(Task goal) Return, without any change, the lines running from the one containing "Pick the XL size row label" down through the one containing "click(x=101, y=57)", including both.

Word and element locating data:
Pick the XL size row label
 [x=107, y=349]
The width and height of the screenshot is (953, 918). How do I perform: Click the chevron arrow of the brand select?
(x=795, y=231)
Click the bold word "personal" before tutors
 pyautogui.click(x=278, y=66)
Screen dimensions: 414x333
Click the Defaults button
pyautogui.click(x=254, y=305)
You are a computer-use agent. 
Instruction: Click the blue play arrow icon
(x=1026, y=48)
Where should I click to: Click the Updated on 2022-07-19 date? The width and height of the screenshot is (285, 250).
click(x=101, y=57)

* * *

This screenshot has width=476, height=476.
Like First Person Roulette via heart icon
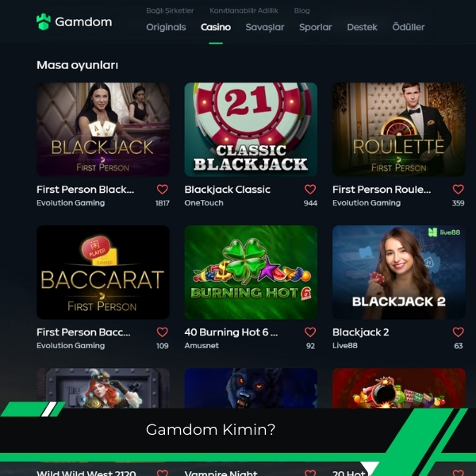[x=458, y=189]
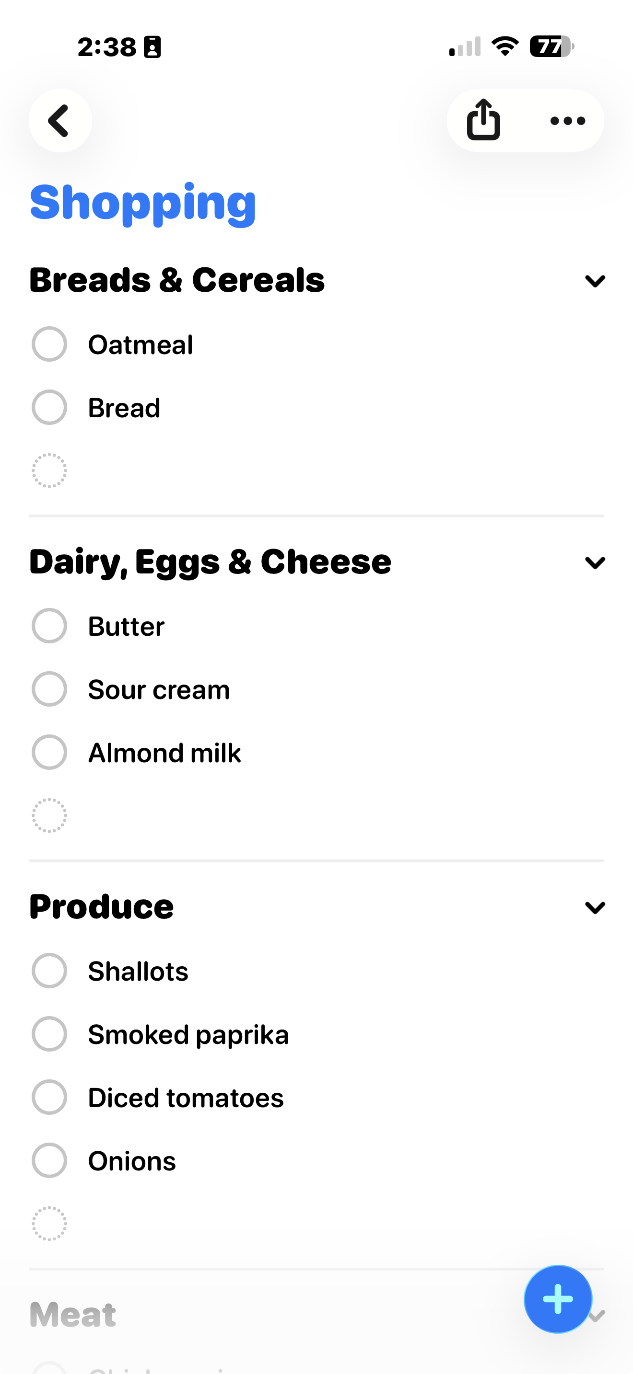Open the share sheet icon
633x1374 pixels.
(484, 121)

--

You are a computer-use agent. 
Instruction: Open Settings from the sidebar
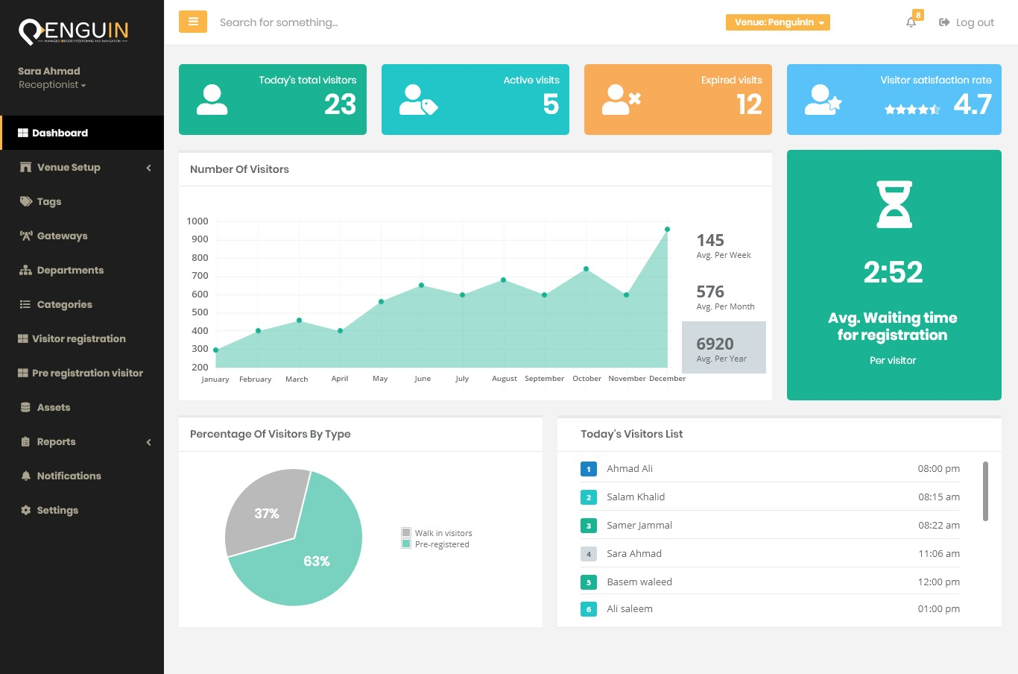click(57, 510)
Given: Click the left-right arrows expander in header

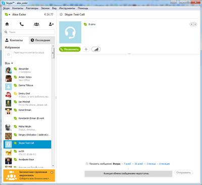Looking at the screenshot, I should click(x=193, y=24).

(Exercise answer)
Pick the XL size row label
 [x=107, y=349]
The width and height of the screenshot is (953, 918). How do I perform: Click the chevron arrow of the brand select?
(x=795, y=231)
Click the bold word "personal" before tutors
 pyautogui.click(x=278, y=66)
Screen dimensions: 414x333
Click the Defaults button
pyautogui.click(x=254, y=305)
You are a computer-use agent. 
Instruction: Click the blue play arrow icon
(x=1026, y=48)
Where should I click to: Click the Updated on 2022-07-19 date? The width and height of the screenshot is (285, 250).
click(x=101, y=57)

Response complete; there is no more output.